▸ **WHAT IS NEEDED**
Convert the entries from the line with "Given: Tap the" to the line with "Action: [x=97, y=379]", both included, into a two-column CSV with the columns instruction and answer. Give one row per entry, put each field in double quotes, and replace any line breaks with spaces.
ENTRIES SHOWN start
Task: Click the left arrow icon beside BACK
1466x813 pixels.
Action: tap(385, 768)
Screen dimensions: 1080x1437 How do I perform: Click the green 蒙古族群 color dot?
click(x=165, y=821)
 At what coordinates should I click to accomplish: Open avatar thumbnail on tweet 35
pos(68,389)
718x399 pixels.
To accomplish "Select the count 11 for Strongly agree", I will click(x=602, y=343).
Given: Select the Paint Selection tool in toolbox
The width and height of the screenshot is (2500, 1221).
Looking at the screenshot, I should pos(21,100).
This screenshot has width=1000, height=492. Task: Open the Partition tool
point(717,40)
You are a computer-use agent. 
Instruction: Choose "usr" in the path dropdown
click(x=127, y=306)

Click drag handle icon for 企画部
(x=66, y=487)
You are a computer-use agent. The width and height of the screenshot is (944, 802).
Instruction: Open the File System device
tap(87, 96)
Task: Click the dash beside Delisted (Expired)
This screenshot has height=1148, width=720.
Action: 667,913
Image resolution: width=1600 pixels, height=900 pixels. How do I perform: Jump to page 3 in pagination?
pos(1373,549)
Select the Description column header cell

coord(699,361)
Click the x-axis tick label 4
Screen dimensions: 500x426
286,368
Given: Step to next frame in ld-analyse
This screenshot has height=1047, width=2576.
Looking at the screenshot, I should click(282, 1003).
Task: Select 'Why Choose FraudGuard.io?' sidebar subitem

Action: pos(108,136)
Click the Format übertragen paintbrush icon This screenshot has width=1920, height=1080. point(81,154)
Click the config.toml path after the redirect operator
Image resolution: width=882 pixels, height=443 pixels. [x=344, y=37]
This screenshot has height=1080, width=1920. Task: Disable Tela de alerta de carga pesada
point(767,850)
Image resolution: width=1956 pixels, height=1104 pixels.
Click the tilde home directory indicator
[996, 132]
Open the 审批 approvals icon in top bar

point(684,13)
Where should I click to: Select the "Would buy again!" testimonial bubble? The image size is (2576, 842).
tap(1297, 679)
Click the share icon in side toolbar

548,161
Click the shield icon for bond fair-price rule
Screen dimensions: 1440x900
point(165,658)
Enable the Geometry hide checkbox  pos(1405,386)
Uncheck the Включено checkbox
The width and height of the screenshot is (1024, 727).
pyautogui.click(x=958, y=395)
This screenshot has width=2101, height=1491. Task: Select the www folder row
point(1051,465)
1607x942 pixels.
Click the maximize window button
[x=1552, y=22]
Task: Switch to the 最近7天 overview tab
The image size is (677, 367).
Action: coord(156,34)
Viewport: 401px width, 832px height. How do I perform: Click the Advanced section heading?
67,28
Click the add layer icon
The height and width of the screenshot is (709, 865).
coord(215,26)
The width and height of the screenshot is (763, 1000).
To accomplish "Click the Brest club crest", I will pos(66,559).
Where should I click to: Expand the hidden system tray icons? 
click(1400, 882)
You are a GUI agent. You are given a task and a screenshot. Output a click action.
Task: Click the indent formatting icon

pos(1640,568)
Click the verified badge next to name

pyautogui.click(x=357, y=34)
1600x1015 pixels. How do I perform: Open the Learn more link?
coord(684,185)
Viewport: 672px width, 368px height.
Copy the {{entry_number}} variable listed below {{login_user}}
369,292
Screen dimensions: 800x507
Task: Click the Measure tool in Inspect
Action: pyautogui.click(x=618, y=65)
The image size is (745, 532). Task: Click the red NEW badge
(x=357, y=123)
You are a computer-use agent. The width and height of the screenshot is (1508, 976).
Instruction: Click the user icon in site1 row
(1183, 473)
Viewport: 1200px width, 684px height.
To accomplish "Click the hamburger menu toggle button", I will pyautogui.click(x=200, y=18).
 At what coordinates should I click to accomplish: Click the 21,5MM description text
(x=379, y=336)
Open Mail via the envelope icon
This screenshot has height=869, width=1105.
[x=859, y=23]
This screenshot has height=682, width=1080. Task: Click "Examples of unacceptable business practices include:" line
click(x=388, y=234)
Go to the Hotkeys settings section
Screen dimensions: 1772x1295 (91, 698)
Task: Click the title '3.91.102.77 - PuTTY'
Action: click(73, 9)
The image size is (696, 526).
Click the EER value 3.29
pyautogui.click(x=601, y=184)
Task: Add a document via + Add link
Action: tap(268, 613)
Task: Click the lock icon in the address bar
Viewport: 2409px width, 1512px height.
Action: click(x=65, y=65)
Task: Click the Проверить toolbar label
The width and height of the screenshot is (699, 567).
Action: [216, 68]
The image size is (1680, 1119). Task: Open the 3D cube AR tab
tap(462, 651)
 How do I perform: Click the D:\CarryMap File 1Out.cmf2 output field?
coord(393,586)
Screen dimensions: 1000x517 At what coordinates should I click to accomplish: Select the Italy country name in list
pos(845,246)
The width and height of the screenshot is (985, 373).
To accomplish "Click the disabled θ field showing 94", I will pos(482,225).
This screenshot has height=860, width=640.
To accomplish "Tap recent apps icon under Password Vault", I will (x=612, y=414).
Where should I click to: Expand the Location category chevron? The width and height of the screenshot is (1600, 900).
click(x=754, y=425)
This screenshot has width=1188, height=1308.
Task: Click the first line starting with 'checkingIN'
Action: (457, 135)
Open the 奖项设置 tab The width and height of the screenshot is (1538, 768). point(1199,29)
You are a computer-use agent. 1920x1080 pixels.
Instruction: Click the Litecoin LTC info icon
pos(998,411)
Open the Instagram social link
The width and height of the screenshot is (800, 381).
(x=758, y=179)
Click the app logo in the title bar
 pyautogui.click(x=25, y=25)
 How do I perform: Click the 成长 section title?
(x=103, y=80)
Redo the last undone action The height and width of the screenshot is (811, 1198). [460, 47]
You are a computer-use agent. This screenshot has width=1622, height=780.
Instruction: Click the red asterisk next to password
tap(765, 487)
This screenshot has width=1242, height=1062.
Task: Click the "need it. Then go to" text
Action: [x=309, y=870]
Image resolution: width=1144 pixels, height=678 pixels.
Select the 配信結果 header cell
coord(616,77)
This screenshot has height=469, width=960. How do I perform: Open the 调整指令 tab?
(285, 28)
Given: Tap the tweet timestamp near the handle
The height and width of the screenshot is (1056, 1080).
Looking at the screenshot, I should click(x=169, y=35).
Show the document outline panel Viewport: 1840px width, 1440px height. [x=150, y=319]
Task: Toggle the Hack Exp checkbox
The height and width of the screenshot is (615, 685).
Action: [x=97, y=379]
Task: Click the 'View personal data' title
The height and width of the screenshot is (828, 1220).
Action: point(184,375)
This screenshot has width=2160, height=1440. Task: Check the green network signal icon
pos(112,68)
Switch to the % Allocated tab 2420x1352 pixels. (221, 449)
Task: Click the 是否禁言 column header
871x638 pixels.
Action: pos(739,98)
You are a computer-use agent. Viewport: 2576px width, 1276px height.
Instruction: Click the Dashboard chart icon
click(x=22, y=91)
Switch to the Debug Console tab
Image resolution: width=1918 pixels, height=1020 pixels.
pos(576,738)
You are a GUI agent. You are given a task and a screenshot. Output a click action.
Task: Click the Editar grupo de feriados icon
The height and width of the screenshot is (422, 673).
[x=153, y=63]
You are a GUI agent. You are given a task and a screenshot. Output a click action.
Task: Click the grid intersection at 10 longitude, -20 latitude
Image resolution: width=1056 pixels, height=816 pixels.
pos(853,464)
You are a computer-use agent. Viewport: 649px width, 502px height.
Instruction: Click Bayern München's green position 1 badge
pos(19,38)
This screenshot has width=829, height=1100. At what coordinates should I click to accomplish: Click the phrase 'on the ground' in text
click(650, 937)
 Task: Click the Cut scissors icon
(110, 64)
ENTRIES SHOWN end
▸ **RESULT OF THE TASK**
instruction,answer
"Given: Tap the tweet timestamp near the handle The height and width of the screenshot is (1056, 1080).","Looking at the screenshot, I should click(x=169, y=35)."
"Show the document outline panel Viewport: 1840px width, 1440px height.","[x=150, y=319]"
"Task: Toggle the Hack Exp checkbox The height and width of the screenshot is (615, 685).","Action: [x=97, y=379]"